§ Excerpts from a dataset:
***

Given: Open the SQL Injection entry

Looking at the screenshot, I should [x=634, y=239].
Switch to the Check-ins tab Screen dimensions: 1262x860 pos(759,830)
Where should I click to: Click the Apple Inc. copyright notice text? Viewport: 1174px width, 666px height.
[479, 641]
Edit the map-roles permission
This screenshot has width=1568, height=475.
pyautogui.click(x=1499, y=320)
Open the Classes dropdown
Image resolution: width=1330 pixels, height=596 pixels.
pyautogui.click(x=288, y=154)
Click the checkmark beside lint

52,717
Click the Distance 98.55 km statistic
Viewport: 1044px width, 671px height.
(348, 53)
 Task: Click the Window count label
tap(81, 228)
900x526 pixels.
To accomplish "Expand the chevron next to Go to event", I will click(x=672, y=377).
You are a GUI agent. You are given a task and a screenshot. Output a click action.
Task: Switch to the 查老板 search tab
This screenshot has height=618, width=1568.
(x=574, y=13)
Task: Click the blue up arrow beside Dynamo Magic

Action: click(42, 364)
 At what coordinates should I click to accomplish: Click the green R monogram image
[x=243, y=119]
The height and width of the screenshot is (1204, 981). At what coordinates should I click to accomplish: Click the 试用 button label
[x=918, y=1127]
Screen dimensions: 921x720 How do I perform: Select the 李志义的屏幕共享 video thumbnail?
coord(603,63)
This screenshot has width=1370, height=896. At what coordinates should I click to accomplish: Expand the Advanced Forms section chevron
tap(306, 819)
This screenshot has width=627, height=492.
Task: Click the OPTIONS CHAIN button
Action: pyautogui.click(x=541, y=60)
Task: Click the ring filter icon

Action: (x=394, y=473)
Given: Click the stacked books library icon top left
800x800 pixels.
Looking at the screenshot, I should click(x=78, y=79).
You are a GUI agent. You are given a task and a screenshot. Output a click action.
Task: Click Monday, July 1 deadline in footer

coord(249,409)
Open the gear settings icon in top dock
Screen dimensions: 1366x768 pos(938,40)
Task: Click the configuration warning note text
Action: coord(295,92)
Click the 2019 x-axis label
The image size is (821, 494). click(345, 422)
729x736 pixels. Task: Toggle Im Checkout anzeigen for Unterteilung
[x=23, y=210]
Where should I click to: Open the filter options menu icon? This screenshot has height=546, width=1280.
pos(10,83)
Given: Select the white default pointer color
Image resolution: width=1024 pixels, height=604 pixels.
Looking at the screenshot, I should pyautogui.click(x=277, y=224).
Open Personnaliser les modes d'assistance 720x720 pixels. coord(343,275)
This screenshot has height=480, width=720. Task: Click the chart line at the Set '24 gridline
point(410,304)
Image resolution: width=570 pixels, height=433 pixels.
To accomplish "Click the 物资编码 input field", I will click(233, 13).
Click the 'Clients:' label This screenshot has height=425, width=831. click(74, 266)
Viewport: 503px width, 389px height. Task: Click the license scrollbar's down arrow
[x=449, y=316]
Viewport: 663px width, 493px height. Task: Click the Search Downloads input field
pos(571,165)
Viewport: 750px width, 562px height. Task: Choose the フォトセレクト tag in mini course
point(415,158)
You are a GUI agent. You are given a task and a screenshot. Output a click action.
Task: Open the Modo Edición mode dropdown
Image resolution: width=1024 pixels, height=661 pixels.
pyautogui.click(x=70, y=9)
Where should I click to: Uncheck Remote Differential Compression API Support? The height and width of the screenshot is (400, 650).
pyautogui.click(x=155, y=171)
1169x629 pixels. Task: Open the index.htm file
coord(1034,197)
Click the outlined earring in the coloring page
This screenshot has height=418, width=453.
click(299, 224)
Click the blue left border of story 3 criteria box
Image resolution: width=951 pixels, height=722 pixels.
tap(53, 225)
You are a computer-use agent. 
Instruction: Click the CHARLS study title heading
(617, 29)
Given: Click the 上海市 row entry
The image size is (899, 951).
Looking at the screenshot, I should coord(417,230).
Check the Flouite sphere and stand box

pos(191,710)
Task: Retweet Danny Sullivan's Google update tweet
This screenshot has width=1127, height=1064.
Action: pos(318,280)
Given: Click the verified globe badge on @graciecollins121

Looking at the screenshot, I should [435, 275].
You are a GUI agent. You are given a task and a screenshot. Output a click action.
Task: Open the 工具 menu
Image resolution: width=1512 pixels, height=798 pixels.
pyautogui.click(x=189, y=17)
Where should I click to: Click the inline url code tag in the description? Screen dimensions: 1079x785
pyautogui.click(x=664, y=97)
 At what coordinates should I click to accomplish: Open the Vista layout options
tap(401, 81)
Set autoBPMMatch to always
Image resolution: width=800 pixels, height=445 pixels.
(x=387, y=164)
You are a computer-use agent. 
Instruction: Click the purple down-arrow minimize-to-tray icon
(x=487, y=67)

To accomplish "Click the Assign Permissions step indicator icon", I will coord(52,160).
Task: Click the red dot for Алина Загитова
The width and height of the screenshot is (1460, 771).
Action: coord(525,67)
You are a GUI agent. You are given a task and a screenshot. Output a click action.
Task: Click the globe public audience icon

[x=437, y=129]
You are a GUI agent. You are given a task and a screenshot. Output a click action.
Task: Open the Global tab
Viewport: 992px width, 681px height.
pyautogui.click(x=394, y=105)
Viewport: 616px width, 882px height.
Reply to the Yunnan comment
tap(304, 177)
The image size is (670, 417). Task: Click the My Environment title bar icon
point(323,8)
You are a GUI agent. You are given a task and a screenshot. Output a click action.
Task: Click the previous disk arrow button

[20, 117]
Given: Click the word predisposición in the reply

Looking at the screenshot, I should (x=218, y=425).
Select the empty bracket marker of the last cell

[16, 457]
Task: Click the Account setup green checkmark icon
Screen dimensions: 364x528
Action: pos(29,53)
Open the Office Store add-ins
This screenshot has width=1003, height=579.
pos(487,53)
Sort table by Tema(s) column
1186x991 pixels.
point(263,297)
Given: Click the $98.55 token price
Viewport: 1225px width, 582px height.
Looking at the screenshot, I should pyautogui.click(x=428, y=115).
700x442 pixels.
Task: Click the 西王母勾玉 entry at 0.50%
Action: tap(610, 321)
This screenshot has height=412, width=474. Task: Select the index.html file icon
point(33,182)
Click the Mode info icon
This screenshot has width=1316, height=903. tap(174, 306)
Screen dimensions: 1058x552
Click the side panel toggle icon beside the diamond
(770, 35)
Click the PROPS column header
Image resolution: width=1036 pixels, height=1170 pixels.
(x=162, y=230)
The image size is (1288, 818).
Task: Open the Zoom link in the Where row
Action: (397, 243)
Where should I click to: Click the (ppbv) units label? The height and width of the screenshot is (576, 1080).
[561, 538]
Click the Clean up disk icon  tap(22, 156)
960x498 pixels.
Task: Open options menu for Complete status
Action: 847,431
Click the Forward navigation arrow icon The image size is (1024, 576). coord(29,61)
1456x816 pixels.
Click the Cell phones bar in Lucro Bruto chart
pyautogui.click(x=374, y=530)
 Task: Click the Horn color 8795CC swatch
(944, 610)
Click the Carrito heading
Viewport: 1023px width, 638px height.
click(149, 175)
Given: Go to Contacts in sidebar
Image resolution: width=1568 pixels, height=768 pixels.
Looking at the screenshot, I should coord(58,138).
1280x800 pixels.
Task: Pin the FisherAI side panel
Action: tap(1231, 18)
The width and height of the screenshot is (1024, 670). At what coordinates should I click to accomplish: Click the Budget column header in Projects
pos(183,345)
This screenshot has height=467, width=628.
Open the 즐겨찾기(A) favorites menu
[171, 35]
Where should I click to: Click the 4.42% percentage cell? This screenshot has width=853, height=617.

***

§ Task prompt: Look above for the line with "Image resolution: width=1024 pixels, height=661"; retype exactly that line, every line after it up to the line with "Viewport: 616px width, 882px height.", and that line too, nothing else.

§ Expected answer:
Image resolution: width=1024 pixels, height=661 pixels.
pyautogui.click(x=70, y=9)
Where should I click to: Uncheck Remote Differential Compression API Support? The height and width of the screenshot is (400, 650).
pyautogui.click(x=155, y=171)
1169x629 pixels. Task: Open the index.htm file
coord(1034,197)
Click the outlined earring in the coloring page
This screenshot has height=418, width=453.
click(299, 224)
Click the blue left border of story 3 criteria box
Image resolution: width=951 pixels, height=722 pixels.
tap(53, 225)
You are a computer-use agent. 
Instruction: Click the CHARLS study title heading
(617, 29)
Given: Click the 上海市 row entry
The image size is (899, 951).
Looking at the screenshot, I should coord(417,230).
Check the Flouite sphere and stand box

pos(191,710)
Task: Retweet Danny Sullivan's Google update tweet
This screenshot has width=1127, height=1064.
Action: pos(318,280)
Given: Click the verified globe badge on @graciecollins121

Looking at the screenshot, I should [435, 275].
You are a GUI agent. You are given a task and a screenshot. Output a click action.
Task: Open the 工具 menu
Image resolution: width=1512 pixels, height=798 pixels.
pyautogui.click(x=189, y=17)
Where should I click to: Click the inline url code tag in the description? Screen dimensions: 1079x785
pyautogui.click(x=664, y=97)
 At what coordinates should I click to accomplish: Open the Vista layout options
tap(401, 81)
Set autoBPMMatch to always
Image resolution: width=800 pixels, height=445 pixels.
(x=387, y=164)
You are a computer-use agent. 
Instruction: Click the purple down-arrow minimize-to-tray icon
(x=487, y=67)

To accomplish "Click the Assign Permissions step indicator icon", I will coord(52,160).
Task: Click the red dot for Алина Загитова
The width and height of the screenshot is (1460, 771).
Action: coord(525,67)
You are a GUI agent. You are given a task and a screenshot. Output a click action.
Task: Click the globe public audience icon

[x=437, y=129]
You are a GUI agent. You are given a task and a screenshot. Output a click action.
Task: Open the Global tab
Viewport: 992px width, 681px height.
pyautogui.click(x=394, y=105)
Viewport: 616px width, 882px height.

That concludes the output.